/---

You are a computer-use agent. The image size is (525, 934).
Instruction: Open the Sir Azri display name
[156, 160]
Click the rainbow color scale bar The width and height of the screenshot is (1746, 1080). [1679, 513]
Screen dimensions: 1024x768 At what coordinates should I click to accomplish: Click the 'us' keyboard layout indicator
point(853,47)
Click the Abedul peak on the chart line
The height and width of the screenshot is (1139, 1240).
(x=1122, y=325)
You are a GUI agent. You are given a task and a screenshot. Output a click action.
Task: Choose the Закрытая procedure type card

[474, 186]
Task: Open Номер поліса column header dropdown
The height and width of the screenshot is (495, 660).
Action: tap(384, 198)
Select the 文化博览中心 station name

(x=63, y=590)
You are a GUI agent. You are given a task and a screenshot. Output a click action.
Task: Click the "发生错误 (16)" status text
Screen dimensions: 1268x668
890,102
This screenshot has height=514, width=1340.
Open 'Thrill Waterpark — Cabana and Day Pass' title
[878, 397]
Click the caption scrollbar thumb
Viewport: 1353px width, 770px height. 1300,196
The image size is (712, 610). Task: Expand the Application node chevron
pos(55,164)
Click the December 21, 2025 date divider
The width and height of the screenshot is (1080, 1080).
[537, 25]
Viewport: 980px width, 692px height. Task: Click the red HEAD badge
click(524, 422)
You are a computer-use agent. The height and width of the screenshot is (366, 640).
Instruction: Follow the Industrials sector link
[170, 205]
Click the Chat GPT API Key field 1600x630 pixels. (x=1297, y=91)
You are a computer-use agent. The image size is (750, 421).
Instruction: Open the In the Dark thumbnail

\---

#### [Task brief]
Please return the records above in their exact form.

#### [Answer space]
You are a computer-use agent. The image size is (525, 934).
Instruction: Open the Sir Azri display name
[156, 160]
Click the rainbow color scale bar The width and height of the screenshot is (1746, 1080). [1679, 513]
Screen dimensions: 1024x768 At what coordinates should I click to accomplish: Click the 'us' keyboard layout indicator
point(853,47)
Click the Abedul peak on the chart line
The height and width of the screenshot is (1139, 1240).
(x=1122, y=325)
You are a GUI agent. You are given a task and a screenshot. Output a click action.
Task: Choose the Закрытая procedure type card

[474, 186]
Task: Open Номер поліса column header dropdown
The height and width of the screenshot is (495, 660).
Action: tap(384, 198)
Select the 文化博览中心 station name

(x=63, y=590)
You are a GUI agent. You are given a task and a screenshot. Output a click action.
Task: Click the "发生错误 (16)" status text
Screen dimensions: 1268x668
890,102
This screenshot has height=514, width=1340.
Open 'Thrill Waterpark — Cabana and Day Pass' title
[878, 397]
Click the caption scrollbar thumb
Viewport: 1353px width, 770px height. 1300,196
The image size is (712, 610). Task: Expand the Application node chevron
pos(55,164)
Click the December 21, 2025 date divider
The width and height of the screenshot is (1080, 1080).
[537, 25]
Viewport: 980px width, 692px height. Task: Click the red HEAD badge
click(524, 422)
You are a computer-use agent. The height and width of the screenshot is (366, 640).
Instruction: Follow the Industrials sector link
[170, 205]
Click the Chat GPT API Key field 1600x630 pixels. (x=1297, y=91)
You are a computer-use agent. The image size is (750, 421).
Instruction: Open the In the Dark thumbnail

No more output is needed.